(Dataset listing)
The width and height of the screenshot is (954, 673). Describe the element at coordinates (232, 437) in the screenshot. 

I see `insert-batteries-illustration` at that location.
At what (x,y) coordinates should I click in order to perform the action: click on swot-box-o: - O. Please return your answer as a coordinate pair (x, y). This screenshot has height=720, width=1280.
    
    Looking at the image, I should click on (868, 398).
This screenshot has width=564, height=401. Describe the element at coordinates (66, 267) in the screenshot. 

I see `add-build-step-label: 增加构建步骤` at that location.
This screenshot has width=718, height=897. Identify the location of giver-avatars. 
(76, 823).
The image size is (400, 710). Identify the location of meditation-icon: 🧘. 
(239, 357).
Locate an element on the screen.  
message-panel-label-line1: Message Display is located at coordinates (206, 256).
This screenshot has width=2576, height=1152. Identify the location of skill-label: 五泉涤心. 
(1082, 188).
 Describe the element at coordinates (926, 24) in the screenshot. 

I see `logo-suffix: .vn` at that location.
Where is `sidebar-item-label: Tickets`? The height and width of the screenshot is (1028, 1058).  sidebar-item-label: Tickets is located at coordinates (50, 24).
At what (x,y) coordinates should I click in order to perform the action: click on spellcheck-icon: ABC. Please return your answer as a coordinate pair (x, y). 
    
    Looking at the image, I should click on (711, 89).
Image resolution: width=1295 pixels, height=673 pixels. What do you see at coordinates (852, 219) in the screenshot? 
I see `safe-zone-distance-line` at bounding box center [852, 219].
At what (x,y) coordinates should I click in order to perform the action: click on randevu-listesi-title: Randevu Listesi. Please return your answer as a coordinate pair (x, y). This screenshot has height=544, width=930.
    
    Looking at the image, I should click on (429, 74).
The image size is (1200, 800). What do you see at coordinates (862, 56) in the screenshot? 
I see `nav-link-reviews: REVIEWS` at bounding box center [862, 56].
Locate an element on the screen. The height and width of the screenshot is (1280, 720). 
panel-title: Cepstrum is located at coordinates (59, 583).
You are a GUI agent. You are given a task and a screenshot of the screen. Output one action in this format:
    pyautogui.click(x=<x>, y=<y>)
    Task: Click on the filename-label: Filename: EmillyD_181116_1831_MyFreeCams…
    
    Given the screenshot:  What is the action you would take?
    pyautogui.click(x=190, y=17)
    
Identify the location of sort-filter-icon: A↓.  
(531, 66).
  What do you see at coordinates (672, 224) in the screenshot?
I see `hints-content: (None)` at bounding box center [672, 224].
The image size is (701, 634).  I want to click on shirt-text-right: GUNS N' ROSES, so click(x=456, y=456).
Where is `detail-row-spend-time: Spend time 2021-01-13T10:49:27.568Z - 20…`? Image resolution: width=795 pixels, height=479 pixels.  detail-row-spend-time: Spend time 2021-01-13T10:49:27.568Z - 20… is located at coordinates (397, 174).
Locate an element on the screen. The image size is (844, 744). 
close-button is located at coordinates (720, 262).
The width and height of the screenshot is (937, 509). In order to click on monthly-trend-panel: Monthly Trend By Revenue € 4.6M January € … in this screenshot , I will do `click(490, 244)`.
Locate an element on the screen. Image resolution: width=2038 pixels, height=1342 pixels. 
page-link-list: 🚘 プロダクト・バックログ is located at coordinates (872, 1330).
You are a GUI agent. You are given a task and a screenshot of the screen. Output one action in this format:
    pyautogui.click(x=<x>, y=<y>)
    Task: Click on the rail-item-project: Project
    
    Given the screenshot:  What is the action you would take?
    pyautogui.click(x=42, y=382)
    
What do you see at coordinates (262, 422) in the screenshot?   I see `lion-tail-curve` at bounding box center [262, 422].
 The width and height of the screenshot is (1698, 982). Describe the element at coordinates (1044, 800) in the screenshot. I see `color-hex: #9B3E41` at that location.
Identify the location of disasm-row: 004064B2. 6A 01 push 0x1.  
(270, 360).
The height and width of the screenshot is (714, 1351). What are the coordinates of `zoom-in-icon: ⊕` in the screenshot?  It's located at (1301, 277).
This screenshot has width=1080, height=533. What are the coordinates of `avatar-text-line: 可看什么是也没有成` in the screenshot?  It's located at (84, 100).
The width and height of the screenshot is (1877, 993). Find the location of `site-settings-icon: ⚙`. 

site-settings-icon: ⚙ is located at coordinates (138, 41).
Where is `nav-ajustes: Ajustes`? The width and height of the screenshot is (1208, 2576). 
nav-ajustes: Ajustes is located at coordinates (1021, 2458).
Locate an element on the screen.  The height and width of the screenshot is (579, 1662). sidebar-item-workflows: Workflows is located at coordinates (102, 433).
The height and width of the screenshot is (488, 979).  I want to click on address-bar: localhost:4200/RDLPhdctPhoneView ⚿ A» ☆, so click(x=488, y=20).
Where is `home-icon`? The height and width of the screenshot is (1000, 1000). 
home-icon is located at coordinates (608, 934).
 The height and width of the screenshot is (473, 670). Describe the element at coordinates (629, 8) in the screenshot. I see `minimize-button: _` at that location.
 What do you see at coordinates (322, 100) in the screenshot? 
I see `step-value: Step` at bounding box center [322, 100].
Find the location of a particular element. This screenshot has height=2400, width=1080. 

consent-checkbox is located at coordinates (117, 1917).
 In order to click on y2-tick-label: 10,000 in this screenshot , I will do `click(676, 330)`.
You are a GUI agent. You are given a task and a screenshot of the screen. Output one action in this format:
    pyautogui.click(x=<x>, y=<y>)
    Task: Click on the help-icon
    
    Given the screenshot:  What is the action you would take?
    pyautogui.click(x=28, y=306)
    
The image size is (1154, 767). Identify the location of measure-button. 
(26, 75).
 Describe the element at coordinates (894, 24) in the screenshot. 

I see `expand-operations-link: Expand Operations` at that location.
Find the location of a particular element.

To do =
Output every line of the listing above as a JSON list of strings, one string per line, skipping blank lines.

The completed task =
[
  "The width and height of the screenshot is (954, 673). Describe the element at coordinates (232, 437) in the screenshot. ",
  "I see `insert-batteries-illustration` at that location.",
  "At what (x,y) coordinates should I click in order to perform the action: click on swot-box-o: - O. Please return your answer as a coordinate pair (x, y). This screenshot has height=720, width=1280.",
  "    Looking at the image, I should click on (868, 398).",
  "This screenshot has width=564, height=401. Describe the element at coordinates (66, 267) in the screenshot. ",
  "I see `add-build-step-label: 增加构建步骤` at that location.",
  "This screenshot has width=718, height=897. Identify the location of giver-avatars. ",
  "(76, 823).",
  "The image size is (400, 710). Identify the location of meditation-icon: 🧘. ",
  "(239, 357).",
  "Locate an element on the screen.  ",
  "message-panel-label-line1: Message Display is located at coordinates (206, 256).",
  "This screenshot has width=2576, height=1152. Identify the location of skill-label: 五泉涤心. ",
  "(1082, 188).",
  " Describe the element at coordinates (926, 24) in the screenshot. ",
  "I see `logo-suffix: .vn` at that location.",
  "Where is `sidebar-item-label: Tickets`? The height and width of the screenshot is (1028, 1058).  sidebar-item-label: Tickets is located at coordinates (50, 24).",
  "At what (x,y) coordinates should I click in order to perform the action: click on spellcheck-icon: ABC. Please return your answer as a coordinate pair (x, y). ",
  "    Looking at the image, I should click on (711, 89).",
  "Image resolution: width=1295 pixels, height=673 pixels. What do you see at coordinates (852, 219) in the screenshot? ",
  "I see `safe-zone-distance-line` at bounding box center [852, 219].",
  "At what (x,y) coordinates should I click in order to perform the action: click on randevu-listesi-title: Randevu Listesi. Please return your answer as a coordinate pair (x, y). This screenshot has height=544, width=930.",
  "    Looking at the image, I should click on (429, 74).",
  "The image size is (1200, 800). What do you see at coordinates (862, 56) in the screenshot? ",
  "I see `nav-link-reviews: REVIEWS` at bounding box center [862, 56].",
  "Locate an element on the screen. The height and width of the screenshot is (1280, 720). ",
  "panel-title: Cepstrum is located at coordinates (59, 583).",
  "You are a GUI agent. You are given a task and a screenshot of the screen. Output one action in this format:",
  "    pyautogui.click(x=<x>, y=<y>)",
  "    Task: Click on the filename-label: Filename: EmillyD_181116_1831_MyFreeCams…",
  "    Given the screenshot:  What is the action you would take?",
  "    pyautogui.click(x=190, y=17)",
  "Identify the location of sort-filter-icon: A↓.  ",
  "(531, 66).",
  "  What do you see at coordinates (672, 224) in the screenshot?",
  "I see `hints-content: (None)` at bounding box center [672, 224].",
  "The image size is (701, 634).  I want to click on shirt-text-right: GUNS N' ROSES, so click(x=456, y=456).",
  "Where is `detail-row-spend-time: Spend time 2021-01-13T10:49:27.568Z - 20…`? Image resolution: width=795 pixels, height=479 pixels.  detail-row-spend-time: Spend time 2021-01-13T10:49:27.568Z - 20… is located at coordinates (397, 174).",
  "Locate an element on the screen. The image size is (844, 744). ",
  "close-button is located at coordinates (720, 262).",
  "The width and height of the screenshot is (937, 509). In order to click on monthly-trend-panel: Monthly Trend By Revenue € 4.6M January € … in this screenshot , I will do `click(490, 244)`.",
  "Locate an element on the screen. Image resolution: width=2038 pixels, height=1342 pixels. ",
  "page-link-list: 🚘 プロダクト・バックログ is located at coordinates (872, 1330).",
  "You are a GUI agent. You are given a task and a screenshot of the screen. Output one action in this format:",
  "    pyautogui.click(x=<x>, y=<y>)",
  "    Task: Click on the rail-item-project: Project",
  "    Given the screenshot:  What is the action you would take?",
  "    pyautogui.click(x=42, y=382)",
  "What do you see at coordinates (262, 422) in the screenshot?   I see `lion-tail-curve` at bounding box center [262, 422].",
  " The width and height of the screenshot is (1698, 982). Describe the element at coordinates (1044, 800) in the screenshot. I see `color-hex: #9B3E41` at that location.",
  "Identify the location of disasm-row: 004064B2. 6A 01 push 0x1.  ",
  "(270, 360).",
  "The height and width of the screenshot is (714, 1351). What are the coordinates of `zoom-in-icon: ⊕` in the screenshot?  It's located at (1301, 277).",
  "This screenshot has width=1080, height=533. What are the coordinates of `avatar-text-line: 可看什么是也没有成` in the screenshot?  It's located at (84, 100).",
  "The width and height of the screenshot is (1877, 993). Find the location of `site-settings-icon: ⚙`. ",
  "site-settings-icon: ⚙ is located at coordinates (138, 41).",
  "Where is `nav-ajustes: Ajustes`? The width and height of the screenshot is (1208, 2576). ",
  "nav-ajustes: Ajustes is located at coordinates (1021, 2458).",
  "Locate an element on the screen.  The height and width of the screenshot is (579, 1662). sidebar-item-workflows: Workflows is located at coordinates (102, 433).",
  "The height and width of the screenshot is (488, 979).  I want to click on address-bar: localhost:4200/RDLPhdctPhoneView ⚿ A» ☆, so click(x=488, y=20).",
  "Where is `home-icon`? The height and width of the screenshot is (1000, 1000). ",
  "home-icon is located at coordinates (608, 934).",
  " The height and width of the screenshot is (473, 670). Describe the element at coordinates (629, 8) in the screenshot. I see `minimize-button: _` at that location.",
  " What do you see at coordinates (322, 100) in the screenshot? ",
  "I see `step-value: Step` at bounding box center [322, 100].",
  "Find the location of a particular element. This screenshot has height=2400, width=1080. ",
  "consent-checkbox is located at coordinates (117, 1917).",
  " In order to click on y2-tick-label: 10,000 in this screenshot , I will do `click(676, 330)`.",
  "You are a GUI agent. You are given a task and a screenshot of the screen. Output one action in this format:",
  "    pyautogui.click(x=<x>, y=<y>)",
  "    Task: Click on the help-icon",
  "    Given the screenshot:  What is the action you would take?",
  "    pyautogui.click(x=28, y=306)",
  "The image size is (1154, 767). Identify the location of measure-button. ",
  "(26, 75).",
  " Describe the element at coordinates (894, 24) in the screenshot. ",
  "I see `expand-operations-link: Expand Operations` at that location.",
  "Find the location of a particular element."
]